Cole’s story should trigger concern about how such an event could occur, and what steps can be taken to prevent other patients from enduring similar pain. Regardless of Cole’s politics, the pursuit of ethical medical treatment should be a nonpartisan cause, and Cole’s misdiagnosis should offend people of all ideological persuasions.
But Mays never seriously grapples with that fact, opting instead to whitewash legitimate questions about medical ethics and Cole’s own tragic experience as parts of a larger political agenda. She suggests that it is Cole’s own need for acceptance, rather than an effort to prevent other patients from suffering like she did, that propels her advocacy.

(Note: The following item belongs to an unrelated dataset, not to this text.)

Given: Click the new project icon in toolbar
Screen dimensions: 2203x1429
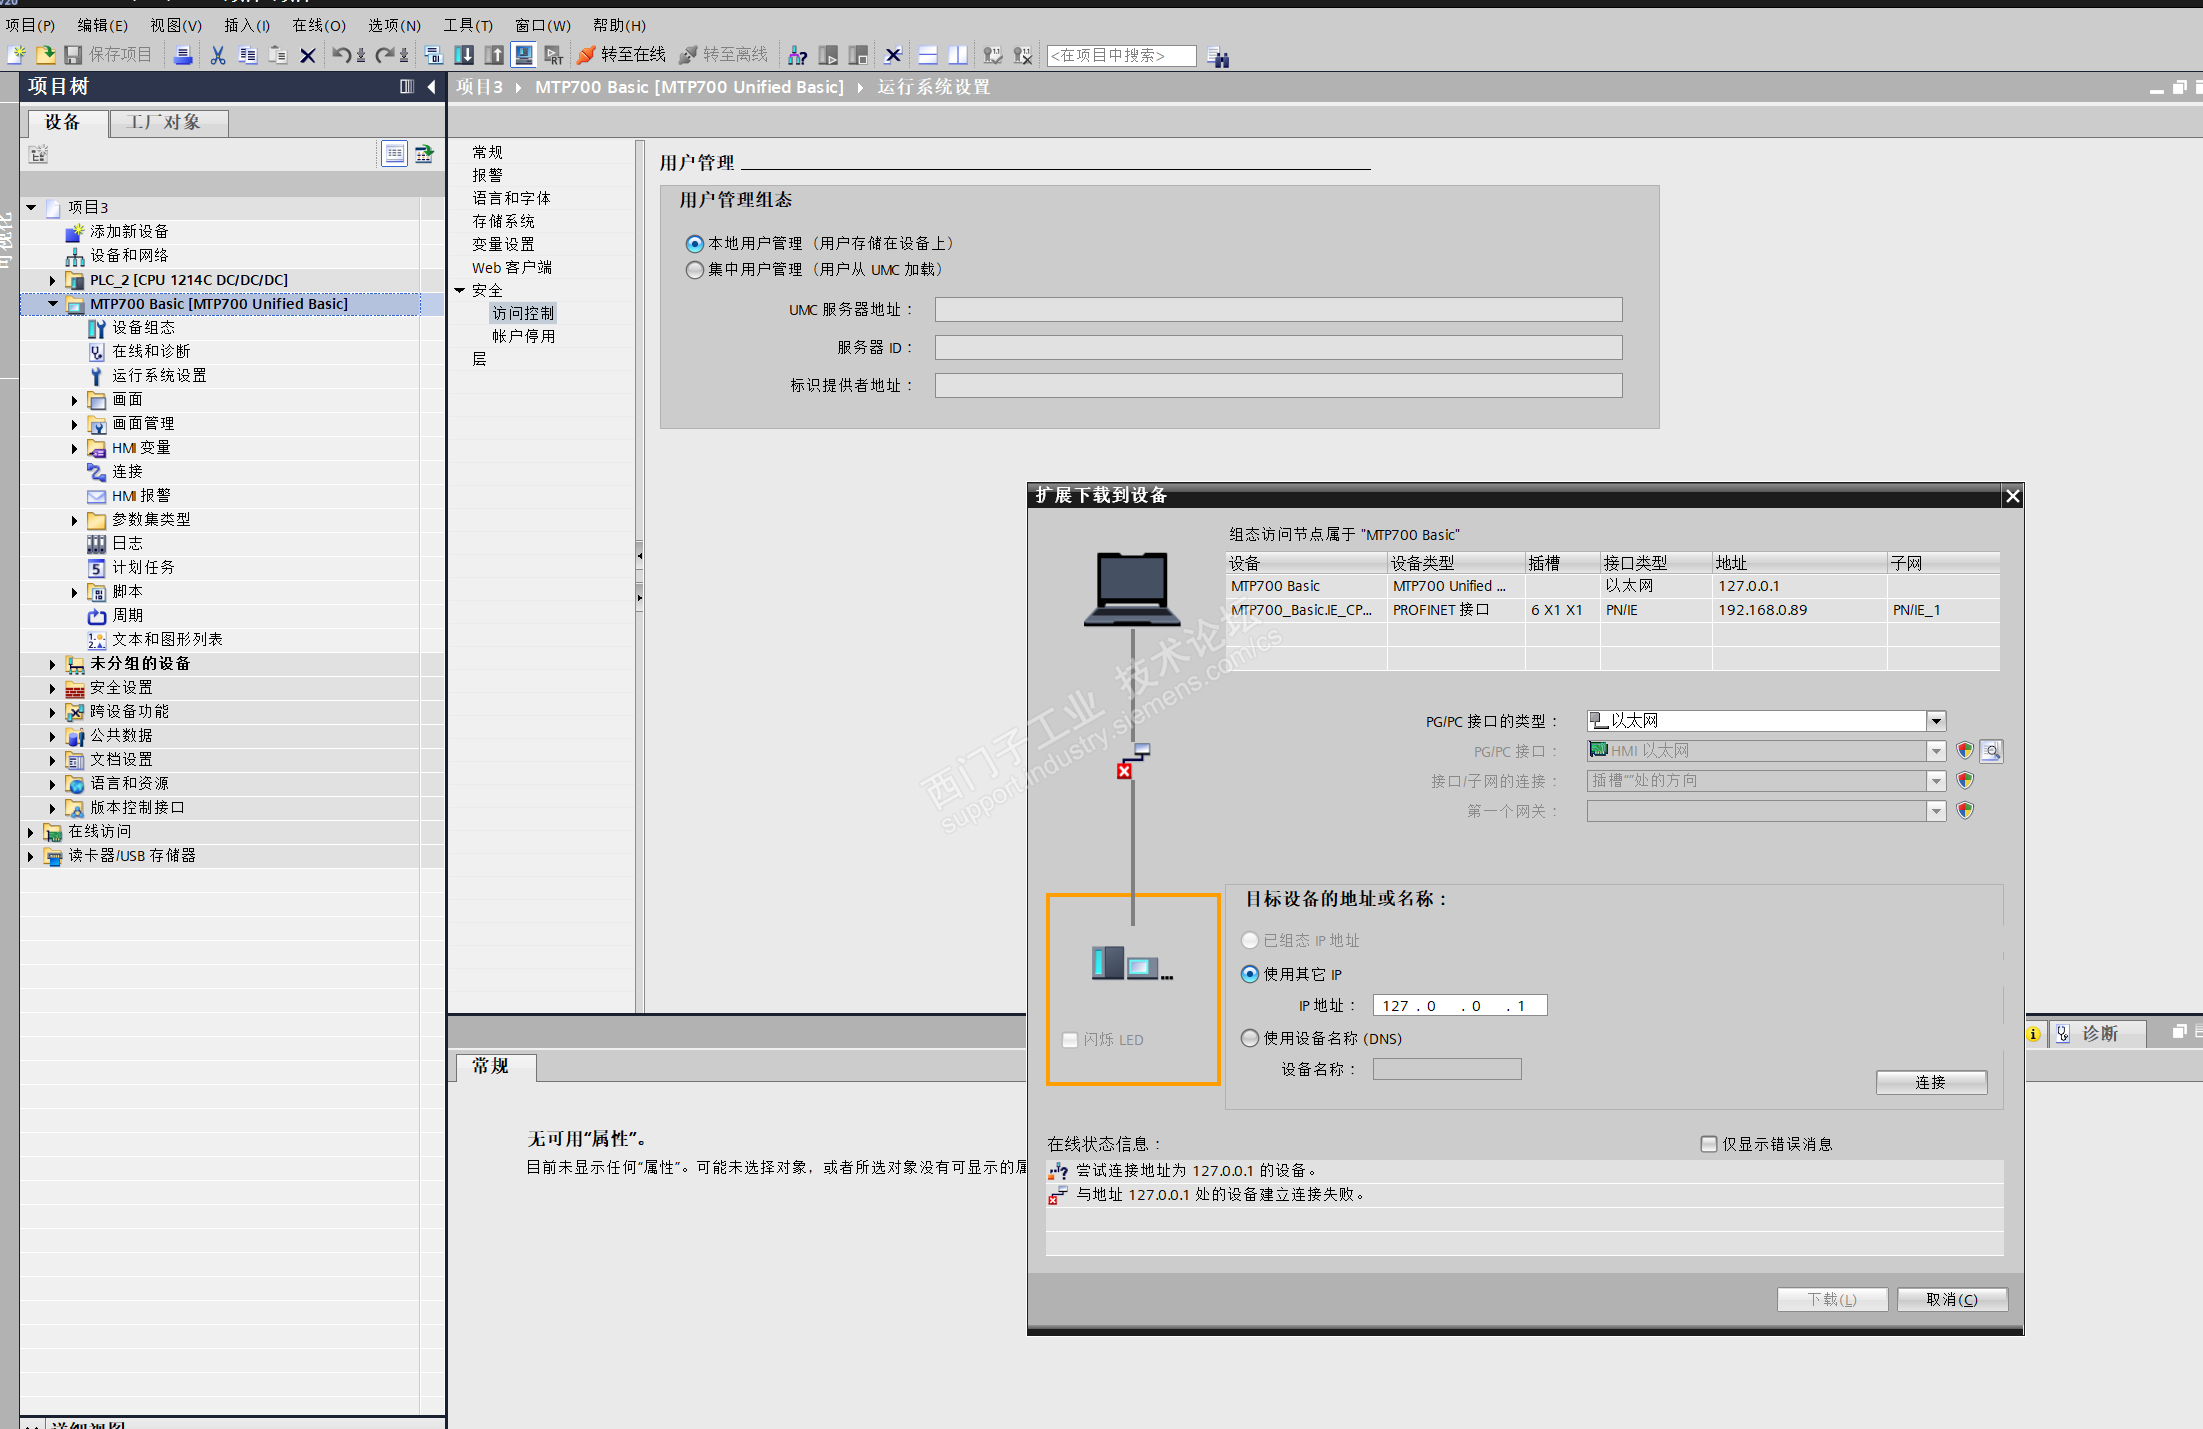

Mays glosses over how Cole, who now realizes she was never transgender, came to have her healthy breasts removed at age fifteen.
Mays dubs the emergence of detransitioners dealing with the aftermath of medical and surgical “gender-affirming” care a “movement,” rather than what they often really are – misdiagnosed, physically-altered, and sterile patients realizing they had other reasons for their emotional distress when they were diagnosed with gender incongruence.
Detransitioners are no more a “movement” than vegetative lobotomy patients or flipper-armed thalidomide babies. The existence of these patients should spark a closer examination of the system that allowed these mistakes to happen, rather than tossing them aside as political operatives.
As Dr. Hilary Cass and her team report in the Cass Review, the largest systematic review of gender research to date, there is no sure way to determine which children will maintain a lasting transgender identity. Studies show that if children with gender distress are allowed to progress through natural puberty, most will come to accept their biological gender, and many will identify as non-heterosexual.
Contrary to Mays’ claims that detransition is rare, there is no reliable way to measure the detransition rate, and it remains a black box. One study revealed that about three-quarters of detransitioners did not notify their gender clinician of their detransition, casting doubt on reports detransition is uncommon, while another study suggested the rate may be as high as thirty percent. While there are diagnosis codes to track and study gender transition, none exist for detransition, essentially nullifying this patient cohort and rendering them invisible in the electronic depository of codes used for research.
Mays owes Chloe Cole and patients like her an apology. Safe, evidence-based medicine is not a political agenda – it’s what all patients deserve, regardless of gender identity.